Por Luiz Henrique de Oliveira e Antônio Nascimento
Os oito adolescentes que foram internados na rede pública de Curitiba nas últimas horas, após tentativas de suicídio e automutilação, são moradores da região Sul da cidade. A informação foi confirmada na manhã desta quarta-feira (19) pelo secretário Municipal de Saúde, João Carlos Baracho. Dos atendimentos, quatro aconteceram praticamente na mesma hora na Unidade de Pronto Atendimento (UPA) do Sítio Cercado.
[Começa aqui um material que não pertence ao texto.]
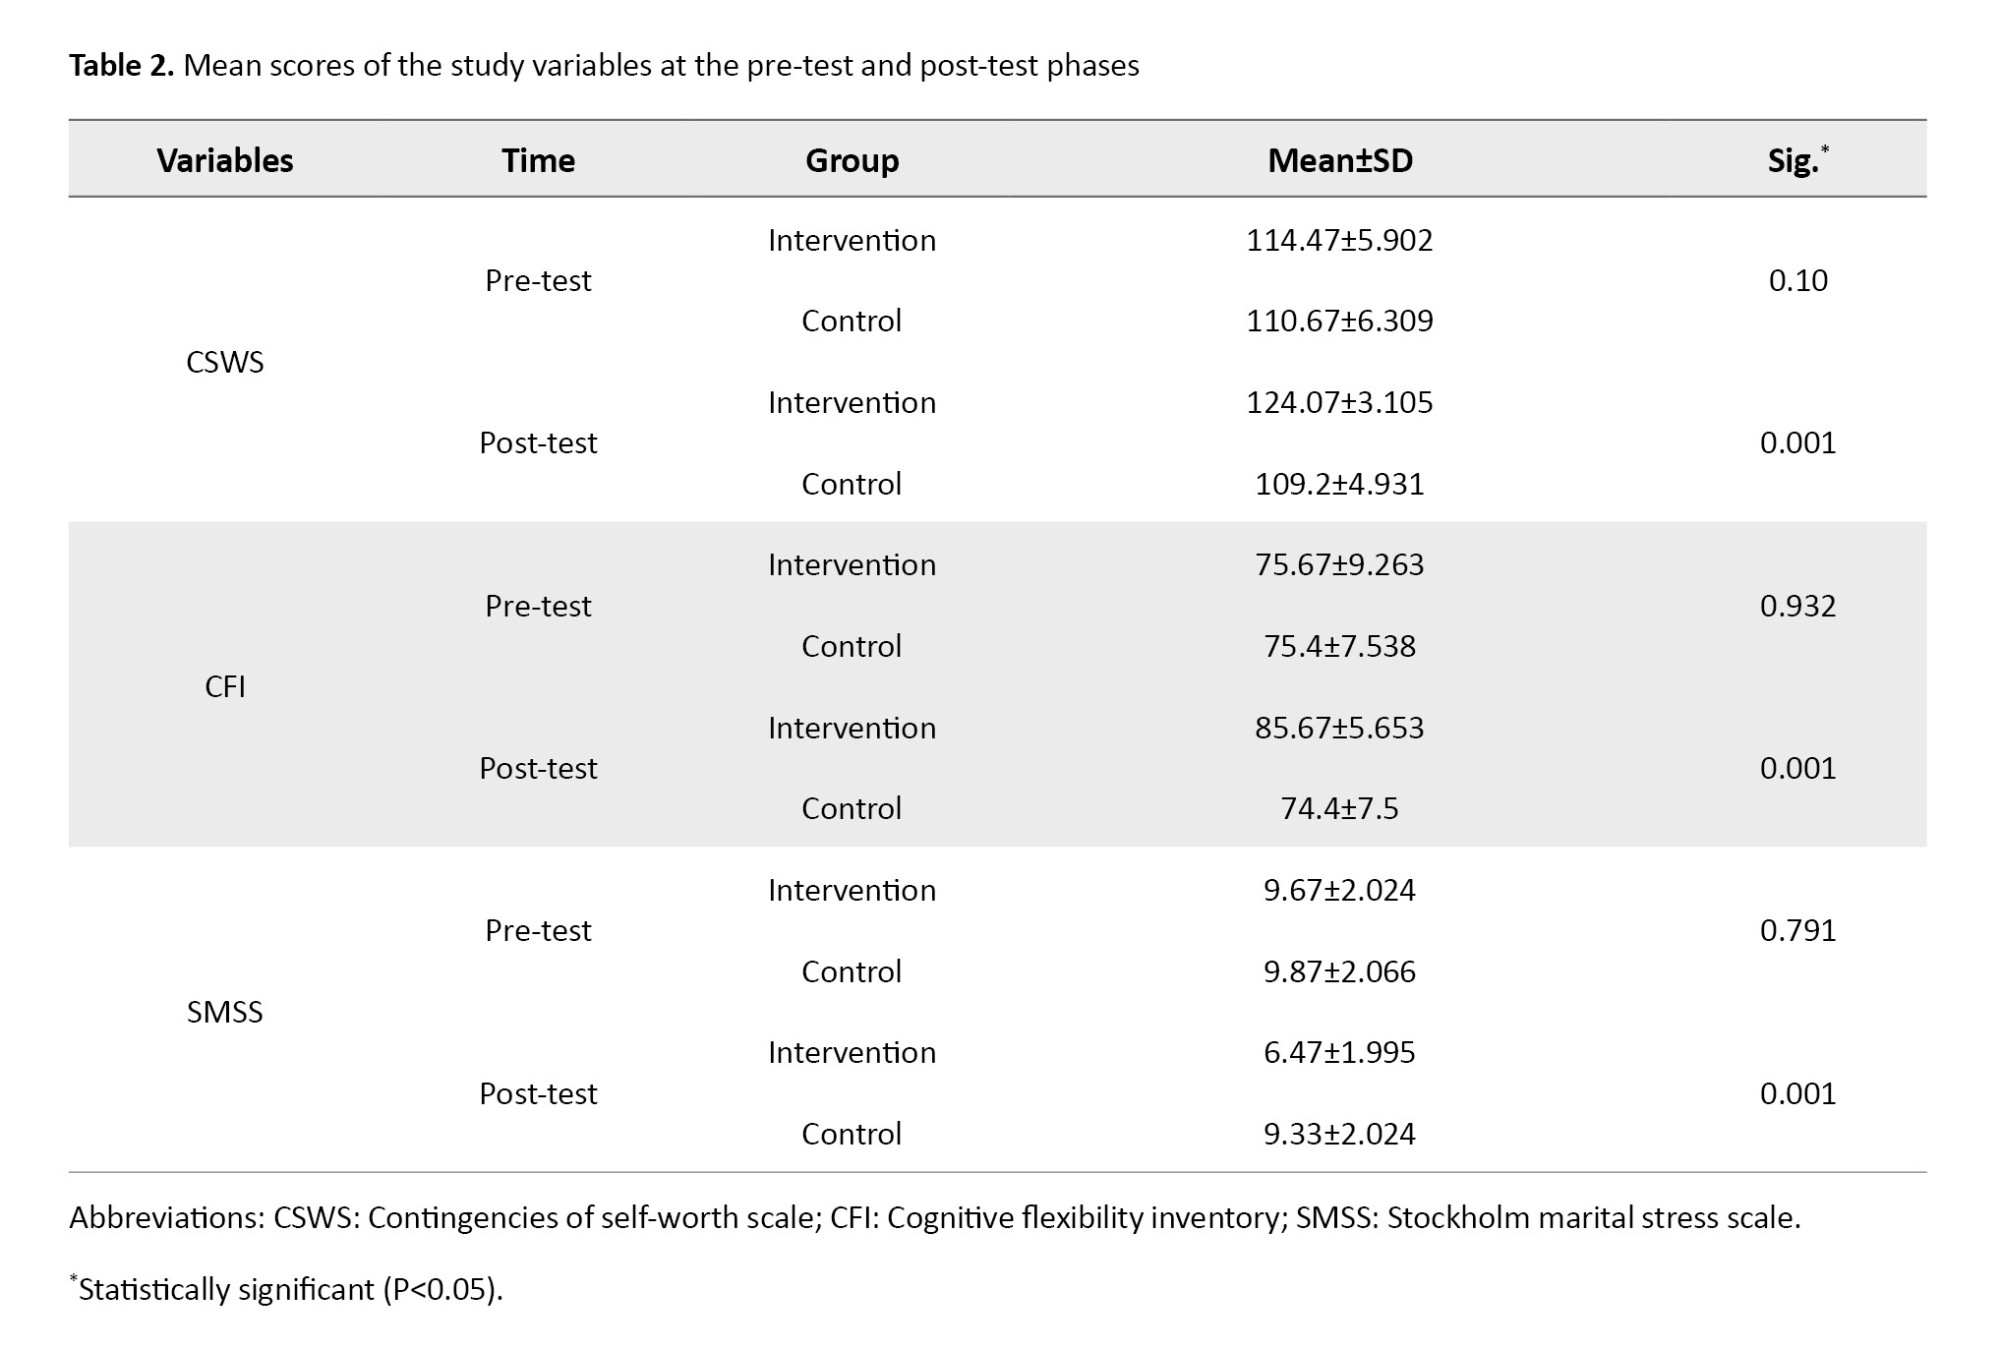Screen dimensions: 2000x1350
Task: Click the significance value 0.791
Action: [x=1797, y=931]
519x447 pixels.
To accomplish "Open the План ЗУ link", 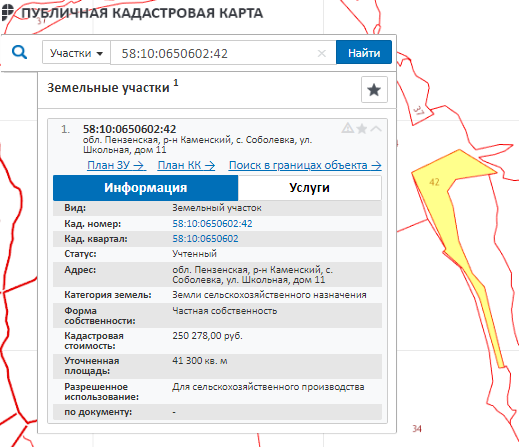I will (116, 165).
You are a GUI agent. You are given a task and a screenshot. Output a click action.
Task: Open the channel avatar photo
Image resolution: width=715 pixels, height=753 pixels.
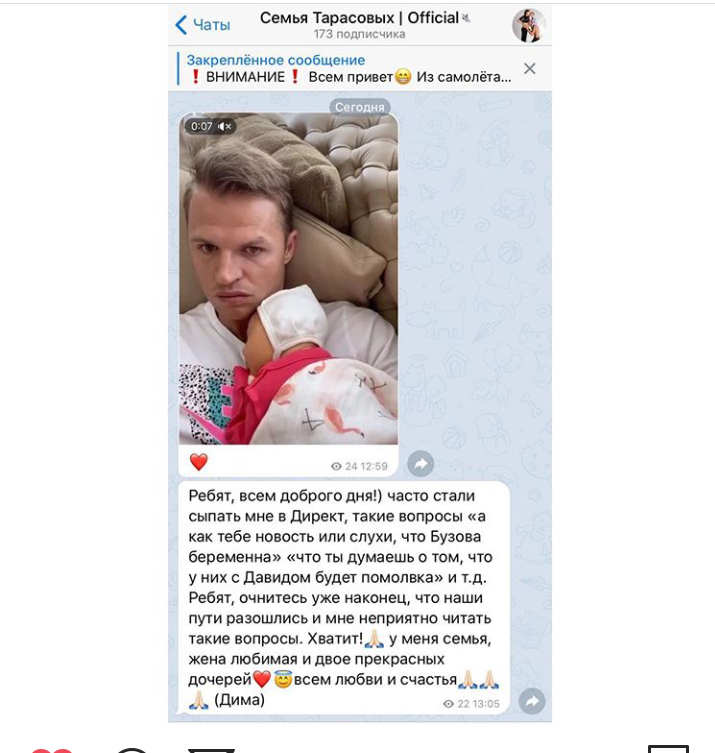tap(528, 25)
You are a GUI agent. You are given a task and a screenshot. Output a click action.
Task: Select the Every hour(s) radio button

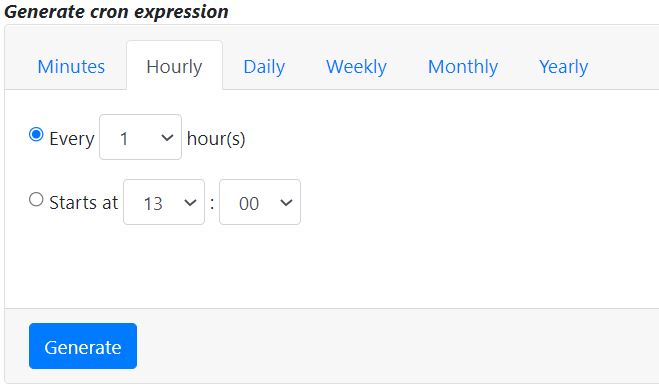pyautogui.click(x=36, y=134)
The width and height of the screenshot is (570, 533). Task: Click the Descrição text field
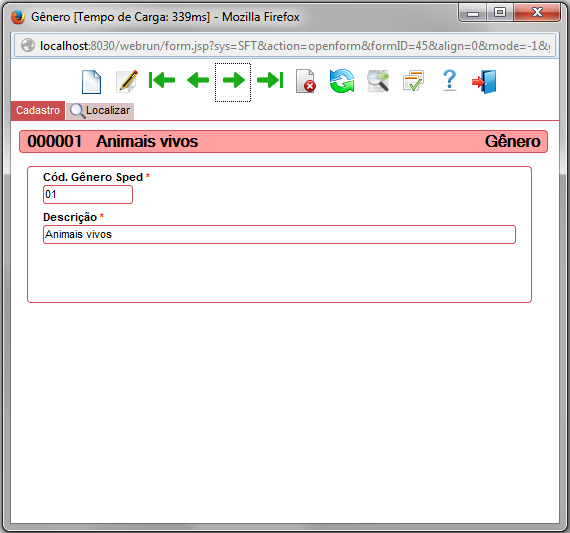pos(279,235)
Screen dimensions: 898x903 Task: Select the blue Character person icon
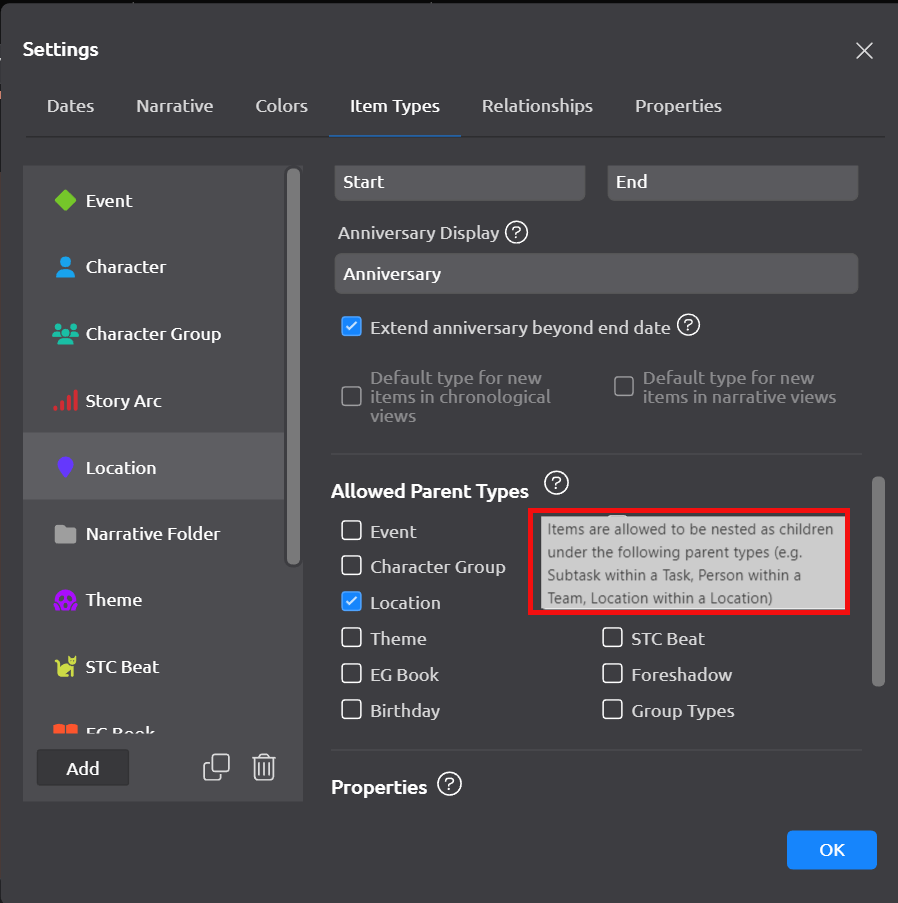pyautogui.click(x=65, y=267)
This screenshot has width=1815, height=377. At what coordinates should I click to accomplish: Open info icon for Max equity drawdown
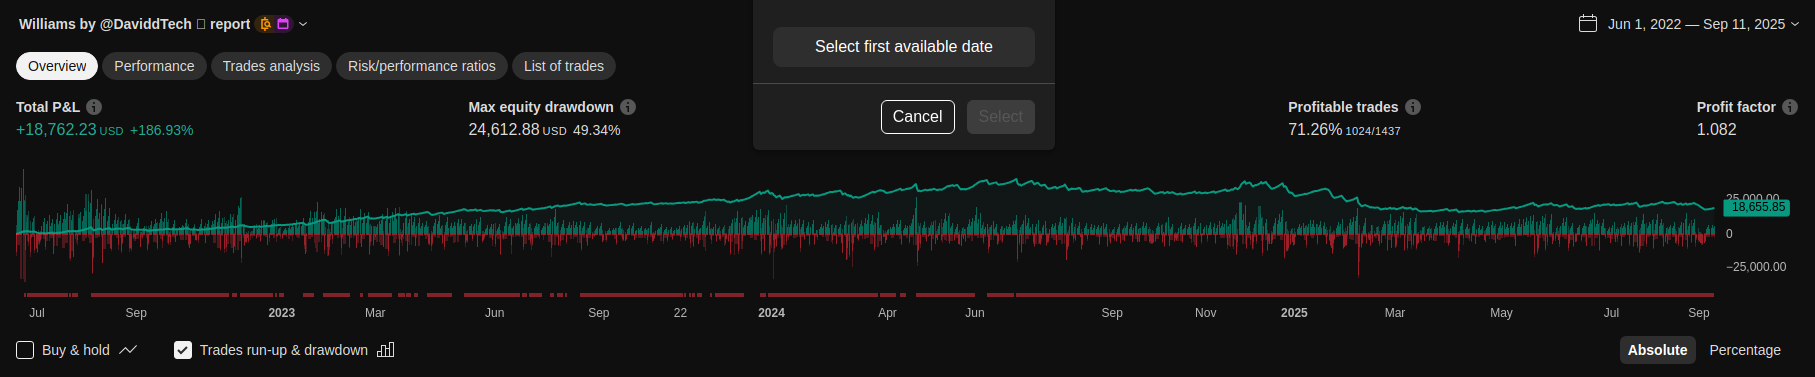click(x=628, y=107)
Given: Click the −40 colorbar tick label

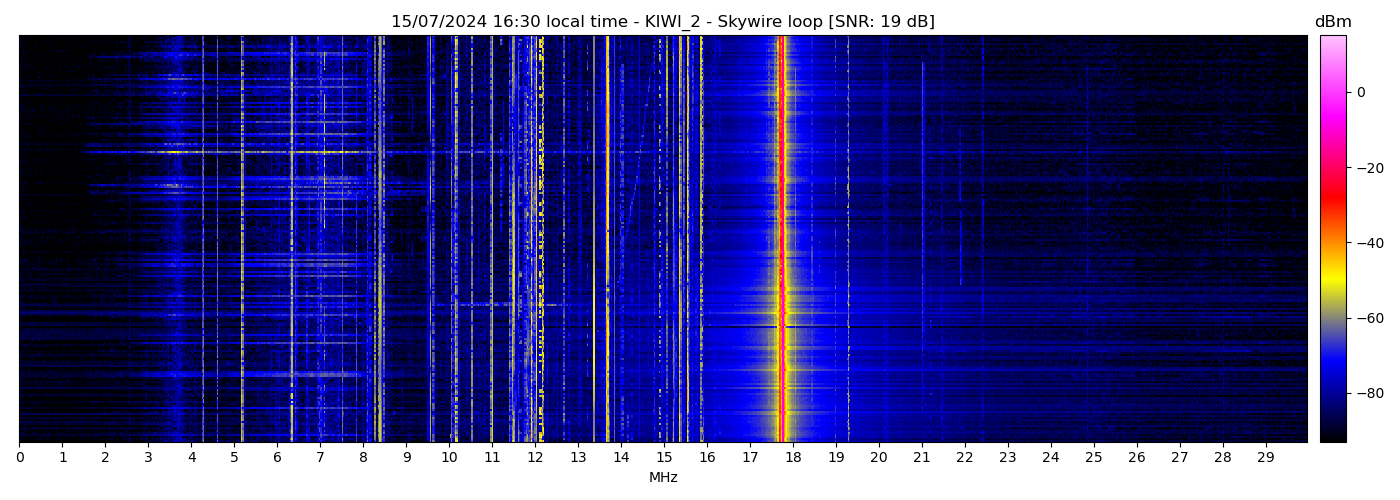Looking at the screenshot, I should tap(1368, 243).
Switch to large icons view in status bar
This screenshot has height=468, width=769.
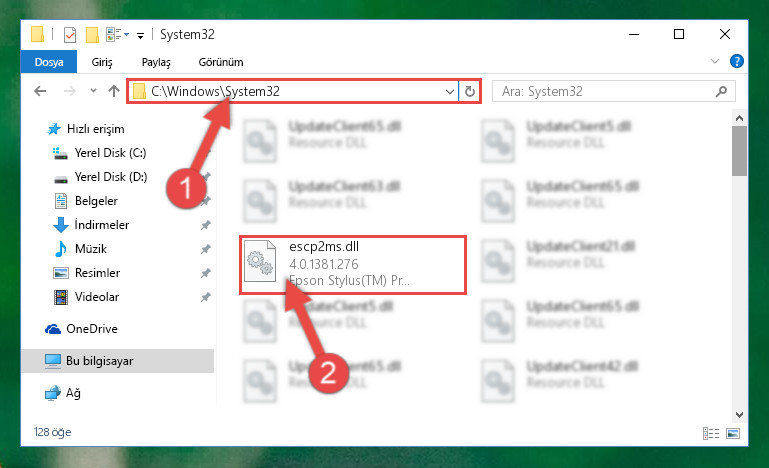tap(733, 433)
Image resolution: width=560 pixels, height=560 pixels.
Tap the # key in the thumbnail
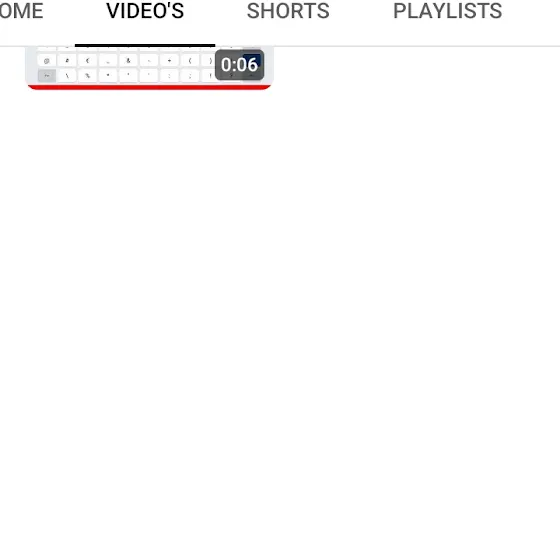[67, 61]
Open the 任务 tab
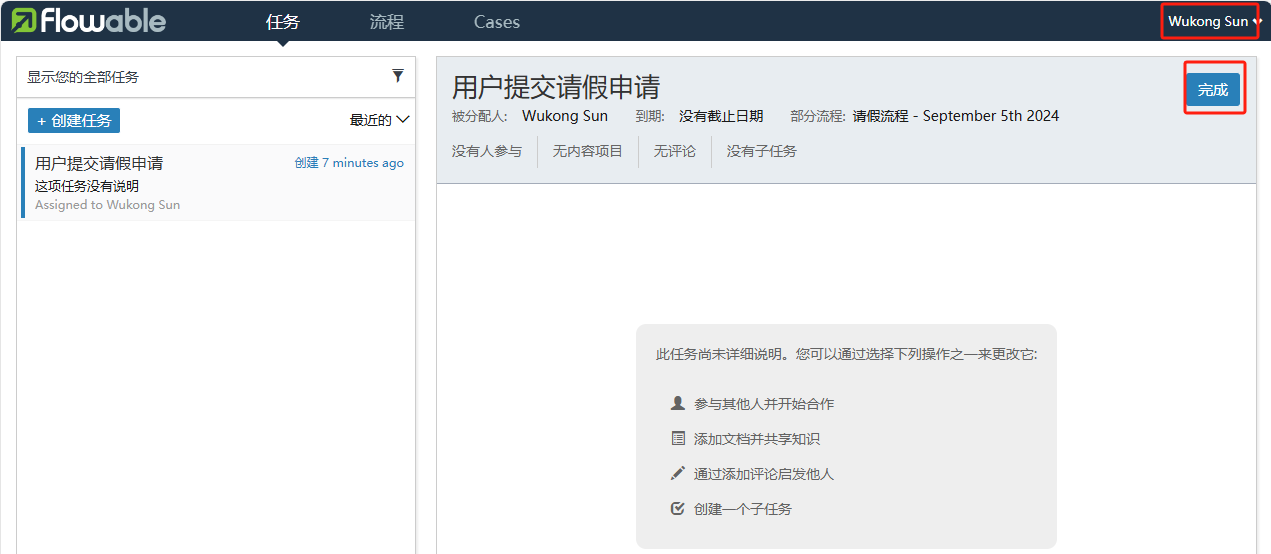This screenshot has height=554, width=1271. (x=283, y=22)
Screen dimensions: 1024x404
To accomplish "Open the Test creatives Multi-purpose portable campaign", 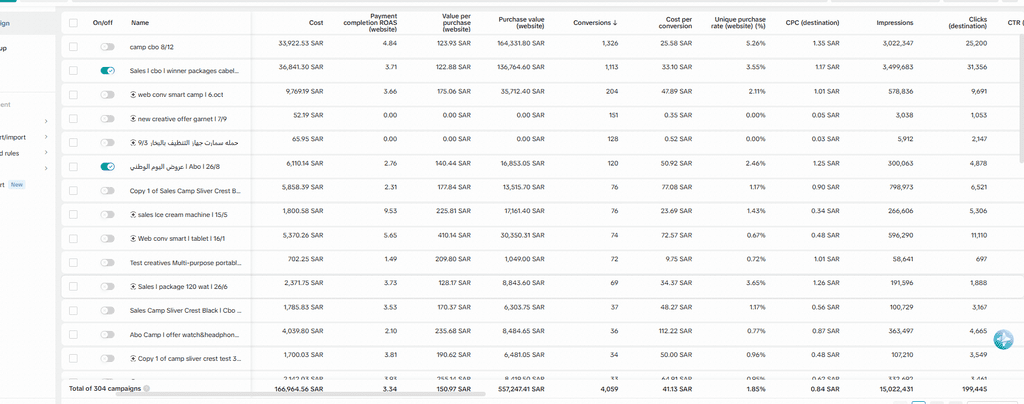I will click(x=185, y=261).
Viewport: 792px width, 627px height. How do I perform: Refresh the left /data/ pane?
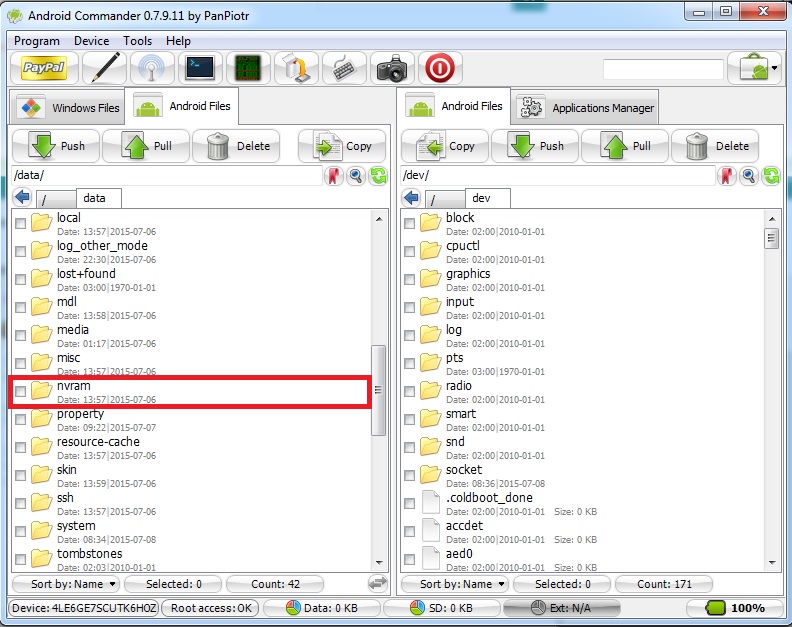pos(379,176)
“Nós presenciamos, na UPA Sítio Cercado, quatro casos seguidos de tentativa de suicídio, seguindo o mesmo tipo de padrão: uso excessivo de medicamento e automutilação. Isso nos faz pensar na relação com o jogo Baleia Azul. Os casos até agora estão concentrados entre a região do Tatuquara e o Boqueirão”, descreveu o secretário.
Ainda durante a entrevista, Baracho deu uma orientação aos pais curitibanos. “O alerta é principalmente para que os pais entendam que ter o adolescente dentro de casa, mas com acesso a computador e Smartphone, não quer dizer segurança. Dialogo se faz fundamental e também cuidado no tratamento deste assunto com o filho”, disse.
Com relação ao tato, para o secretário não basta apenas punir. “Não adianta censurar ou punir, tem que se abrir um dialogo para que haja uma relação de confiança”, concluiu.
Investigação
A Prefeitura está desenvolvendo atividades de prevenção ao suicídio nas escolas com estudantes adolescentes, faixa etária alvo do jogo. A ação envolve as secretarias municipal e estadual de Educação.
No “jogo” Baleia Azul, os adolescentes relatam receber mensagens em redes sociais com tarefas a serem cumpridas. Nas conversas, um grupo de organizadores, chamados “curadores”, propõe 50 desafios macabros aos adolescentes, como fazer fotos assistindo a filmes de terror, automutilar-se desenhando baleias com instrumentos afiados no corpo e ficar doente.
O Baleia Azul começou como “fake news” (notícia falsa) divulgada por um veículo de comunicação estatal da Rússia e se espalhou a partir de 2015. Mesmo sendo fake news, a notícia gerou um contágio, principalmente entre os jovens. De acordo com especialistas, o jogo não existia, mas com a grande repercussão da notícia, pode ter passado a existir.
A Divisão de Homicídios e Proteção à Pessoa (DHPP) investiga os casos.